= The Pig, or Václav Havel's Hunt for a Pig =

The Pig, or Václav Havel's Hunt for a Pig is the final work by Václav Havel, co-authored by Vladimír Morávek. The English translation is by Edward Einhorn . Originally a short dialogue from 1987 (entitled simply The Pig) and printed in a samizdat, the piece is a comic (and true) story of Václav Havel's efforts to hold a pig roast for his friends.

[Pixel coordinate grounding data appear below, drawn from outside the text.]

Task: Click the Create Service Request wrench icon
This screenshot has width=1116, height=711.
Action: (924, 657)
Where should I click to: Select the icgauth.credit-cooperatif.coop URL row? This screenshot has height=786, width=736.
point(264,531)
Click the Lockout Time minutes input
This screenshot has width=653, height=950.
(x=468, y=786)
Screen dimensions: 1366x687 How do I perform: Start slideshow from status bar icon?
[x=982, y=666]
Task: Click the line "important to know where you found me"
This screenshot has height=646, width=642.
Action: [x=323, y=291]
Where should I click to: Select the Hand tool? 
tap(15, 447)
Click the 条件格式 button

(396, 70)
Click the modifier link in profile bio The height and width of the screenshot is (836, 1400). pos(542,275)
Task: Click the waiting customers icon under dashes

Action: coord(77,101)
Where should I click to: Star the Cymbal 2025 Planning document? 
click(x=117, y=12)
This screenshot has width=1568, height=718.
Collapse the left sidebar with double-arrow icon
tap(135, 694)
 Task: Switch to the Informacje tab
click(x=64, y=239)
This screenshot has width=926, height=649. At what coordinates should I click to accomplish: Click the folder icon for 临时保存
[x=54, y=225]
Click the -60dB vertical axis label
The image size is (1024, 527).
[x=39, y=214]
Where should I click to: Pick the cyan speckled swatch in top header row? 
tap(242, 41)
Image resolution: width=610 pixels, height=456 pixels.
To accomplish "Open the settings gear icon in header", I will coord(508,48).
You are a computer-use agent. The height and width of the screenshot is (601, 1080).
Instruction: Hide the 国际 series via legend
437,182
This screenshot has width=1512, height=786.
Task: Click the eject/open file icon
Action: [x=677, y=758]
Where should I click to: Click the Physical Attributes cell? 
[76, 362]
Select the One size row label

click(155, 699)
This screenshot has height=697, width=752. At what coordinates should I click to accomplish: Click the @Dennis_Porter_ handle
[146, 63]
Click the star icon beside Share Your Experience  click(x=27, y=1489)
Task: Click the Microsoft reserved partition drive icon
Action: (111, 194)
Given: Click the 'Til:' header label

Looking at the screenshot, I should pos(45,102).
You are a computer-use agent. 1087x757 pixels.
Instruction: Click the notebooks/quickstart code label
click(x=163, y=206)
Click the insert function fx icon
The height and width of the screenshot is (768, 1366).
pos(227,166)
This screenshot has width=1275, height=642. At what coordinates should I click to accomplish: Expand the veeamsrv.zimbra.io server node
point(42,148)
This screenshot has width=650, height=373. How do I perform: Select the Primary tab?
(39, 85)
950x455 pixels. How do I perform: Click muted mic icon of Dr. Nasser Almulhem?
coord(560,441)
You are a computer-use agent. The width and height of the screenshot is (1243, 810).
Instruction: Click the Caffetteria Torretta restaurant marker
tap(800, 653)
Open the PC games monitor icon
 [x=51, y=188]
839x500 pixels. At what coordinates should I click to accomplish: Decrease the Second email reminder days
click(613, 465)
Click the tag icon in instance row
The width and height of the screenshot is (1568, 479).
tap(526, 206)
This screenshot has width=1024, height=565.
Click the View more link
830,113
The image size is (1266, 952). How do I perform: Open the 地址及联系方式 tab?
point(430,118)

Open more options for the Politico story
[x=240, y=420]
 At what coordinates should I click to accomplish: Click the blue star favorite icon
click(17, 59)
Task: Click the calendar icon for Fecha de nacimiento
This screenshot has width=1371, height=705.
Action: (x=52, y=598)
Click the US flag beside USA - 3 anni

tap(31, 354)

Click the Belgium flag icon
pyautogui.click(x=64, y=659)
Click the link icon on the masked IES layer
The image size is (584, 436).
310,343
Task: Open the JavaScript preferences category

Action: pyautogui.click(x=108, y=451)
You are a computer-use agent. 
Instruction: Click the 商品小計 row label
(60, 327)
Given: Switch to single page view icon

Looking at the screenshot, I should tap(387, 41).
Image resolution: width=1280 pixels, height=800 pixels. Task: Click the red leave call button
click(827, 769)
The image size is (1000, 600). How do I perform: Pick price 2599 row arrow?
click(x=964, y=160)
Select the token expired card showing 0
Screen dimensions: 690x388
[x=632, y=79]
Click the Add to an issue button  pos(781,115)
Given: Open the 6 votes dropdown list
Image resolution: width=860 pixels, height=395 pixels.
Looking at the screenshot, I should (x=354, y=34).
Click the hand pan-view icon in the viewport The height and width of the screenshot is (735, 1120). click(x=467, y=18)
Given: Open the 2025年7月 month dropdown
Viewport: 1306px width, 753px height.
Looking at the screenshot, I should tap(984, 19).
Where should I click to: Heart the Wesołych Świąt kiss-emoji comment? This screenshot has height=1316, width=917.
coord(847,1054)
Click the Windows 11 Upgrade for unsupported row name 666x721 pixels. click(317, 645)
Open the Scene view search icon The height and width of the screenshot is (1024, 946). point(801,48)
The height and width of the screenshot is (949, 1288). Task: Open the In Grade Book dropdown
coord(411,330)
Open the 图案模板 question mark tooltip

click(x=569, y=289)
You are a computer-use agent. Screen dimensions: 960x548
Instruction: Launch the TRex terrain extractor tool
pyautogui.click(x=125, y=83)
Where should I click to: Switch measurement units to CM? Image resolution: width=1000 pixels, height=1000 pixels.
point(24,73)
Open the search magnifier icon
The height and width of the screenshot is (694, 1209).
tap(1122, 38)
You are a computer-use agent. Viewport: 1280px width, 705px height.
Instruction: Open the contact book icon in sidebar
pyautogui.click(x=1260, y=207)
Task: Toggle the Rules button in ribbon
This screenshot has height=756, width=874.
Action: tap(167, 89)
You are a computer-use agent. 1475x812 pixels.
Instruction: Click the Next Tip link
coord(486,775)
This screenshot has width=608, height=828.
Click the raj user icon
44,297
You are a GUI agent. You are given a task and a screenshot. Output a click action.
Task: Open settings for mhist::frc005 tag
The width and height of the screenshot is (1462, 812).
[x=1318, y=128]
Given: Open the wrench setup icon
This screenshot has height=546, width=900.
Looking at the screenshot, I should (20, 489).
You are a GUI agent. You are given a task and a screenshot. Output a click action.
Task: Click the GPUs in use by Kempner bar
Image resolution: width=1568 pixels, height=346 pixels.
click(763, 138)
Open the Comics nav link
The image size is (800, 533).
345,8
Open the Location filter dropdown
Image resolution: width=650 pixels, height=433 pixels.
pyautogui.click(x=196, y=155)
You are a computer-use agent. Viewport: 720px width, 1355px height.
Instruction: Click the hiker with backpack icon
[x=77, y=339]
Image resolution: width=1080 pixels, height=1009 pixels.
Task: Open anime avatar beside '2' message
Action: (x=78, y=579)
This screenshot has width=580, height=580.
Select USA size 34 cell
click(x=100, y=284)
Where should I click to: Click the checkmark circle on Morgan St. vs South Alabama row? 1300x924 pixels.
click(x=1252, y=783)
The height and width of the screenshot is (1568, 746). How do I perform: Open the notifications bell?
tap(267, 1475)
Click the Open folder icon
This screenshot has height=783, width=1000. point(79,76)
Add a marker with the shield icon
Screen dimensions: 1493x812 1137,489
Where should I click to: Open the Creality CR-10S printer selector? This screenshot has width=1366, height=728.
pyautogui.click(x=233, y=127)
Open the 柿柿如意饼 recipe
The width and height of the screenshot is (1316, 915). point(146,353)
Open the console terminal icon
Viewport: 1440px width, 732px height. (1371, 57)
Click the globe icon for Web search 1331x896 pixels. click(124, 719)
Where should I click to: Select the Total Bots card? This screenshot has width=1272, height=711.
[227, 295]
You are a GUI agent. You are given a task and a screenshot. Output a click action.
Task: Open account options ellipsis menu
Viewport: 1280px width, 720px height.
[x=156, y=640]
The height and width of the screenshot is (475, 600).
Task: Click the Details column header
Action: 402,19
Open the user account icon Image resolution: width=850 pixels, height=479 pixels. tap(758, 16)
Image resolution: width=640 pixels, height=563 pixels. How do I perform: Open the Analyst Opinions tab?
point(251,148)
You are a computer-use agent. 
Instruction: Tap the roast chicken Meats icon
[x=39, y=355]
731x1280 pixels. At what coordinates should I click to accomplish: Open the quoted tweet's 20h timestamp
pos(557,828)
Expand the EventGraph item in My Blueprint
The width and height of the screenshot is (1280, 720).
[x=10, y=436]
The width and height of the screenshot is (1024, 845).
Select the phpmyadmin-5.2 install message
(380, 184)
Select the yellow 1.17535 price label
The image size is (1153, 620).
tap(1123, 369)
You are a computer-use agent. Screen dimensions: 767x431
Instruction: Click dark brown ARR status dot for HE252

In 2010, Morávek rediscovered the dialogue and decided to stage it. He began by giving lines to characters only mentioned in passing, but then made a more radical choice: he added sections from one of the most beloved Czech works, The Bartered Bride. This new version was the centerpiece of a theater festival in Brno that June.

The English translation was performed at the 3LD Art & Technology Center in New York as part of the Ohio Theater's Ice Factory It was later published by Theater 61 Press. It was remounted in 2014 at 3LD Art + Technology Center.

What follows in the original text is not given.